José Tomás torea al tiempo
La sustancia que sostiene al universo se vuelve mansa bajo su capote. El torero sabe clavarse como un cuchillo en el albero
Hay quien cree que José Tomás sale al coso a matar toros bravos. Pero vista su faena de Aguascalientes (México), a quien torea el maestro español es al tiempo. La sustancia que sostiene al universo se vuelve mansa bajo su capote. El torero sabe clavarse como un cuchillo en el albero y hacer que el toro, el público y, en ciertas ocasiones, la plaza misma gire a su alrededor. Eso sucedió, ni más ni menos, con los 504 kilos de pura aceleración del segundo toro, de nombre Pollo Querido. El matador tomó las manecillas del reloj y empezó a girarlas a su antojo. Inmóvil, en el centro del espacio, deconstruyó todo lo que se le venía encima. La tarde, el ligero viento y hasta los inmensos suspiros de la plaza quedaron sometidos a su campo magnético. Todo ello ocurrió, pero no fue su mejor día. Posiblemente nada supere a Nimes (2012), o sus antológicos tres primeros años; aún así, en Aguascalientes, el maestro demostró su capacidad de enfrentarse al pasado. Ahí mismo fue donde, hace un lustro, una cornada oscura y terrible, Navegante se llamaba el toro, estuvo a punto de matarle. Hicieron falta 18 bolsas de 200 mililitros de sangre para mantenerle a flote. Al salir del trance, José Tomás, un torero consciente de que es historia, habló para la posteridad: “Aguascalientes, de mi sangre bañé tu ruedo, de tu sangre llené mis venas”.
José Tomás, a cada pase, se acercaba más a su mito
Y el sábado volvió al mismo coso que le vio caer. Traje de oro y azul pavo, corbatín rojo. A la puerta, al bajar del coche, iba distraído, manso. Firmó autógrafos, se dejó llevar por sus amigos. Se pudo ver que el tiempo que tanto domina, también le pasa factura. Más enjuto, con las líneas del rostro marcadas, y un mechón cano recordándole las amarguras del toreo. Cuando salió al ruedo, José Tomás hizo un guiño a México. Su capote de paseo iba dedicado a la Virgen de Guadalupe. Luego, vino el arte. A veces, eléctrico; otras lento, parsimonioso, con el ritmo litúrgico de los grandes sacrificios. El toro podía embestir alocado, él le recibía con naturales a pies juntos, dos estatuas en movimiento. José Tomás, a cada pase, se acercaba más a su mito. A esa imagen del torero que convive con la muerte como con su aliento.
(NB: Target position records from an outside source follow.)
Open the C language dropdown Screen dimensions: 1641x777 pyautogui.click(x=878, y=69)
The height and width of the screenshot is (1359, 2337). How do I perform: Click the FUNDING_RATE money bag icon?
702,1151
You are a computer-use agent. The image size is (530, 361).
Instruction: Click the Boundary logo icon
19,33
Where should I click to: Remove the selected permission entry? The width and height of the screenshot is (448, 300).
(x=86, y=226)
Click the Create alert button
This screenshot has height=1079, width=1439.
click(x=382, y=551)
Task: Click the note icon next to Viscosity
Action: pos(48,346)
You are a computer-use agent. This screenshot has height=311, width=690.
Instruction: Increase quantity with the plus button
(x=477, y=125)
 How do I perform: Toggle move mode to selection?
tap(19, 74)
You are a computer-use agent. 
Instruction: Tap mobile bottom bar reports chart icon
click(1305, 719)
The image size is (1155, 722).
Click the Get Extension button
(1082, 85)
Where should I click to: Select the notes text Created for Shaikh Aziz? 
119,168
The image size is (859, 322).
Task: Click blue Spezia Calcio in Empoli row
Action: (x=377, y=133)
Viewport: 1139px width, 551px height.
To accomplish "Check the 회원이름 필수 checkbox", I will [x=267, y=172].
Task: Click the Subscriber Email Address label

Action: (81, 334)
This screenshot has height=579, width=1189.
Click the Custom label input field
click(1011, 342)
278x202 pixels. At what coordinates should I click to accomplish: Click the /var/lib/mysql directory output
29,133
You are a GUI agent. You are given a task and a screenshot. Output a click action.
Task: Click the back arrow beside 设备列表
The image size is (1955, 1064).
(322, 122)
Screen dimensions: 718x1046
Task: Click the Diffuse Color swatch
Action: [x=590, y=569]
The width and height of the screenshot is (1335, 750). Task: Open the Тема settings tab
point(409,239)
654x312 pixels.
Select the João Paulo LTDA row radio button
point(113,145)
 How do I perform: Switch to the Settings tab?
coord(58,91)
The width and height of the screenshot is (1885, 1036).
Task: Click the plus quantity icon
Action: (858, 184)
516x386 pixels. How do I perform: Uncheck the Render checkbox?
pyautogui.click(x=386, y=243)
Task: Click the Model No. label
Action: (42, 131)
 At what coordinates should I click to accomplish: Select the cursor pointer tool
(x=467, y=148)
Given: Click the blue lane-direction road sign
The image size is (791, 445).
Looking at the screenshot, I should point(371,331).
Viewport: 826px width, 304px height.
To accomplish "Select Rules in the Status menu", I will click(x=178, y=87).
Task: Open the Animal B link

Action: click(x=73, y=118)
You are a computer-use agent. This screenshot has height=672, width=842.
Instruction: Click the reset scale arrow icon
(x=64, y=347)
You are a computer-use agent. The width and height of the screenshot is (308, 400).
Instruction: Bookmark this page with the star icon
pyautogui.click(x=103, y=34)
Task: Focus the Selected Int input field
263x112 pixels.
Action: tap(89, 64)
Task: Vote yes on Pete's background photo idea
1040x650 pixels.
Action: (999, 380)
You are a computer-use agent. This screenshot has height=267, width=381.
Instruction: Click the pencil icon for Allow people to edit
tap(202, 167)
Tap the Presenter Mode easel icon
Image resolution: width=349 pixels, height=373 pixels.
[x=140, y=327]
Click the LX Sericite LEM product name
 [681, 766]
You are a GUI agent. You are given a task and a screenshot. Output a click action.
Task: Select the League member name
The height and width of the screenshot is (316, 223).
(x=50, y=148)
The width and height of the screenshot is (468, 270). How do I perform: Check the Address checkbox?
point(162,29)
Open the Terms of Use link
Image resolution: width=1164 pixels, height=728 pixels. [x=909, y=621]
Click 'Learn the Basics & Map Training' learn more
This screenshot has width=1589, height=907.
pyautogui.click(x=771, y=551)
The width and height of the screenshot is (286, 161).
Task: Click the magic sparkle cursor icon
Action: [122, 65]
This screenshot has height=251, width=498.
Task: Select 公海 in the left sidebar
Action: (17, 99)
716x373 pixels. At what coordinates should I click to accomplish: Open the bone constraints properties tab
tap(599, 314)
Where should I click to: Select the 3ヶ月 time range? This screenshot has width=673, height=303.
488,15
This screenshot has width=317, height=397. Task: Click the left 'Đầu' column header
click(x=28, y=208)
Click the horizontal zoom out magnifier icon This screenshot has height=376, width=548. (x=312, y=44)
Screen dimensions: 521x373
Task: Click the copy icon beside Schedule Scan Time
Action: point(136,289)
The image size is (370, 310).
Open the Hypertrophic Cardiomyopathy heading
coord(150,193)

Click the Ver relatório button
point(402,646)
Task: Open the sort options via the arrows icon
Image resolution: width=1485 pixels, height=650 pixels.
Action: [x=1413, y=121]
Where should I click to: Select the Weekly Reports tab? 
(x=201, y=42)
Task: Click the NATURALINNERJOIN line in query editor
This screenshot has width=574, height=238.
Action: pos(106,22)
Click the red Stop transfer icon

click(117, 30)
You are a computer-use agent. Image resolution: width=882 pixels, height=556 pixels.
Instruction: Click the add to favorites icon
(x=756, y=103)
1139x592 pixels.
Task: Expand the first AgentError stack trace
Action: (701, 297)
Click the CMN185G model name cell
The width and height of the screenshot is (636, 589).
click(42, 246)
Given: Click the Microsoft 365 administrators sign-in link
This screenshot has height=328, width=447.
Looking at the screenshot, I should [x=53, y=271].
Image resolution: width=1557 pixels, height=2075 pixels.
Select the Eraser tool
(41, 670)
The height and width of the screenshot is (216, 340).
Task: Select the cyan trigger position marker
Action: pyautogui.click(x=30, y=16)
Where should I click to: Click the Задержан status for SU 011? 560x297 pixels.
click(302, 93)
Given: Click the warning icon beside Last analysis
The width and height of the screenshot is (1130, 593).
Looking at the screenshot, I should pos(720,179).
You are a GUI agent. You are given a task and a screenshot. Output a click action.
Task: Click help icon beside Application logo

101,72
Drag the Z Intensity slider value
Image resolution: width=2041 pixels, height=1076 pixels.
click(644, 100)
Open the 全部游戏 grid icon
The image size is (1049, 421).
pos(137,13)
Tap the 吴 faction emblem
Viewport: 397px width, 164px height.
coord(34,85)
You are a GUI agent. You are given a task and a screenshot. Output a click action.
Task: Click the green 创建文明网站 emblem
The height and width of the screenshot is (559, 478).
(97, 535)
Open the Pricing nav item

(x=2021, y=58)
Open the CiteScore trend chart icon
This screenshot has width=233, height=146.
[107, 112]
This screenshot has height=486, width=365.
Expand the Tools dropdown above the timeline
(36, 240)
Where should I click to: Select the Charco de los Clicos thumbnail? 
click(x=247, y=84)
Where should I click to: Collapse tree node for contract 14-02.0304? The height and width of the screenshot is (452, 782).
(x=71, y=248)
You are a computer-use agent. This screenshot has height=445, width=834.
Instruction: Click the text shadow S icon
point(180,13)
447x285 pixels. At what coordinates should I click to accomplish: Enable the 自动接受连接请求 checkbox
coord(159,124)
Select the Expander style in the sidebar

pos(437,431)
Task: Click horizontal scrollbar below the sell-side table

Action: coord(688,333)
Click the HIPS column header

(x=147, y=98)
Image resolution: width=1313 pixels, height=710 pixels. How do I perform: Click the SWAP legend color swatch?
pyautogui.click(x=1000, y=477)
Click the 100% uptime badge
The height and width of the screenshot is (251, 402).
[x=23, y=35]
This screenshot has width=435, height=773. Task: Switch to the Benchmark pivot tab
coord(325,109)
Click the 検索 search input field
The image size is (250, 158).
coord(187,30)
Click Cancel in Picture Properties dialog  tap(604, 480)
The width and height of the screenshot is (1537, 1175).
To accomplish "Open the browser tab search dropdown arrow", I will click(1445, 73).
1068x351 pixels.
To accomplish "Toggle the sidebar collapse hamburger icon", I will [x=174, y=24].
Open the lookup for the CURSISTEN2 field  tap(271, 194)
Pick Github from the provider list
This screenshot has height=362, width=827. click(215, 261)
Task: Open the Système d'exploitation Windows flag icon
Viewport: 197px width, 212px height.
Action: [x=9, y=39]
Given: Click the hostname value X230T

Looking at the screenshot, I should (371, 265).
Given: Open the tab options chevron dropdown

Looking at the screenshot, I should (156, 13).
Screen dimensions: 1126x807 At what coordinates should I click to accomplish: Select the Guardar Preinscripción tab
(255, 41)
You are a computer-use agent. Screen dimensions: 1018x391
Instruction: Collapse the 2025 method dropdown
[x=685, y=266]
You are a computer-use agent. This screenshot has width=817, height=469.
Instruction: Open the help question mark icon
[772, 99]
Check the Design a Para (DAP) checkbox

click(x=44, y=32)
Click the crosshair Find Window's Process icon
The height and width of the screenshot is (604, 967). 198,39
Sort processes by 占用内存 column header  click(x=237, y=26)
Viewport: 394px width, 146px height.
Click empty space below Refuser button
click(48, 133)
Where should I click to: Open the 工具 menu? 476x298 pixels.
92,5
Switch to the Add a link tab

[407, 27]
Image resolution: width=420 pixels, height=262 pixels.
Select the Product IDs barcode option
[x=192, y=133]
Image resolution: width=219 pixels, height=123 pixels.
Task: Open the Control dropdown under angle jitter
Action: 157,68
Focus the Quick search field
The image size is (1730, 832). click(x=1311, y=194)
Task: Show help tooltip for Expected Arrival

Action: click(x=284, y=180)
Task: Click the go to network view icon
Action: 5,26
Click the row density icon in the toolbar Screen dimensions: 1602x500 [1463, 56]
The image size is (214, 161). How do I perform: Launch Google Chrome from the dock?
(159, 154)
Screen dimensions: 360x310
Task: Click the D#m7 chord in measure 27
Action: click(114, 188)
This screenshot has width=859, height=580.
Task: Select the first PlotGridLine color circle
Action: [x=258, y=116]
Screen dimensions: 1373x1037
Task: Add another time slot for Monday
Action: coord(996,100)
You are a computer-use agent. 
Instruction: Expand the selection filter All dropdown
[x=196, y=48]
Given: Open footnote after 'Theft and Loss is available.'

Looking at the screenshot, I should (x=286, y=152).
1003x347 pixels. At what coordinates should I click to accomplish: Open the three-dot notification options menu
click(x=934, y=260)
Sin dejarse intimidar por el cuerpo a cuerpo, él y el toro se perdían en otra dimensión, muy lejos de Aguascalientes o Las Ventas. En un punto extraño que nadie es capaz en estos momentos de alcanzar.
Poco antes de empezar, ya lo había comentado a este periódico el sobresaliente, Víctor Mora: “Va a ser una locura, viene fuerte”. Pero más que fuerte, José Tomás llegó convencido de sí mismo. Y eso fue lo que derramó en la plaza. Sin ser su mejor faena, sin superar los días de gloria, ofreció un recital de sí mismo. Y como siempre, todos atisbaron, en algún momento, el filo de la tragedia. En la enfermería, ahí donde hace cinco años le vieron oscilar entre la vida y la muerte siguieron el curso de la tarde con los puños cerrados. “Que toree, pero con Dios delante”, masculló un traumatólogo. José Tomás no necesitó de ninguna divinidad. Le bastó con tomar el tiempo bajo su capote y hacerlo desaparecer de la vista.